WLCG Operations Coordination Minutes, Feb 4, 2021
Highlights
Agenda
https://indico.cern.ch/event/999296/
Attendance
- local:
- remote: Adrian (APEL), Alessandra (Napoli), Alessandro Di G (ATLAS), Alessandro P (EGI), Andreas H (DESY-ZN), Andreas P (KIT), Andrew (TRIUMF), Benjamin (EGI), Catalin (EGI), Christoph (CMS), Concezio (LHCb), Daniel (security), David Cameron (ATLAS), David Cohen (Technion), David South (ATLAS), Federico (LHCb), Gavin (CERN computing), Giuseppe (CMS), Hannah (CERN SSO), Julia (WLCG), Maarten (ALICE + WLCG), Marian (networks + monitoring), Matt (Lancaster), Panos (WLCG), Paolo (CERN SSO), Thomas (DESY-HH)
- apologies:
Operations News
- the next meeting is planned for March 4
Special topics
Remaining dependencies on lcg-bdii.cern.ch
see the
APEL presentation
ALICE
None
ATLAS
None
CMS
None
LHCb
LHCb/DIRAC queries lcg-bdii.cern.ch:2170 to get CE info
Discussion
- Alessandro P:
- most sites have been using
lcg-bdii.cern.ch
by default
- they can switch to the top-level BDIIs of their NGIs instead
- or they can define the accounting message broker explicitly
- Adrian: the explicit definition is supported since quite a while
- Julia:
- sites probably should just do that
- will EGI still consider setting up a top-level BDII then?
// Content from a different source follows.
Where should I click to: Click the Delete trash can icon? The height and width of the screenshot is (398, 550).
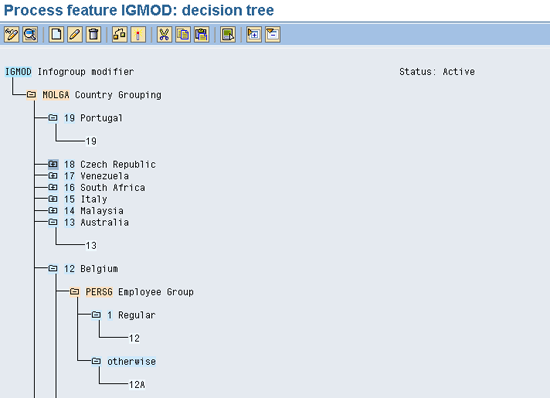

- Federico: we use the BDII to discover new CEs as well as CE details
- Maarten:
- there are risks associated with running on resources discovered in the BDII
- normally VOs should first validate the resources they want to entrust with jobs
- Federico:
- we use the BDII to discover if our list of CEs for a site must be updated
- we also use it to discover opportunistic resources for MC simulation jobs
- Thomas: our HTCondor CEs are not published in the BDII
- Julia: the GOCDB also has semi-static info
- Federico: it lacks queues and whether to use single- or multi-core jobs
- Gavin: what do other experiments do?
- Julia: they first run tests and negotiate with the service providers
- Adrian: in principle the GOCDB could be enhanced
- Maarten:
- we already looked into that in the past years
- missing functionality was put into CRIC instead
- Julia: CRIC can bridge the gap, but site admins would have to update it
- Andreas P:
- the information in the BDII cannot always be considered reliable
- that is why there are systems like AGIS and CRIC
- other DIRAC VOs do not have to be affected by the decommissioning of the CERN BDII
- Alessandro P:
- DIRAC can use a list of BDII services provided by big NGIs
- mind: EGI needs site- and top-level BDII services for various use cases
- Julia:
- DIRAC can use other BDII instances
- sites can adjust their APEL configuration or use a different BDII
- we will follow up on these conclusions
- Federico:
- I can change the default in DIRAC, which will then be taken by all DIRAC VOs
- the definition can be a list of BDIIs
- Catalin: if CERN stops its top-level BDII, other NGIs might follow?
- Maarten:
- other NGIs have other communities to support
- running a BDII may be one of the requirements
- Catalin: EGI may set up a catch-all BDII later this year
Experiment use cases for altsecurityidentities
in XLDAP service
see the
presentation
ALICE
None
ATLAS
Only through CRIC
CMS
- certificate mapping to CERN user name for CMS Grid tools
- require CERN (or WLCG) foreign certificate registration and mapping to CERN usernames and email addresses with well defined API (not necessarily LDAP)
LHCb
- Federico: LHCb does not use that functionality
Discussion
- Hannah: we are trying to move away from certificates
- Giuseppe: could the functionality be implemented in CRIC?
- Panos:
- CMS do not want to have the information mixed into their instance
- we could set up a separate instance or use the WLCG CRIC for it
- as also ATLAS have a dependency, it does not look specific to a VO
- Paolo:
- we implemented the functionality only to support CERN SSO use cases
- it was never meant for storing external certificate details
- Hannah: what would be an argument against using CRIC?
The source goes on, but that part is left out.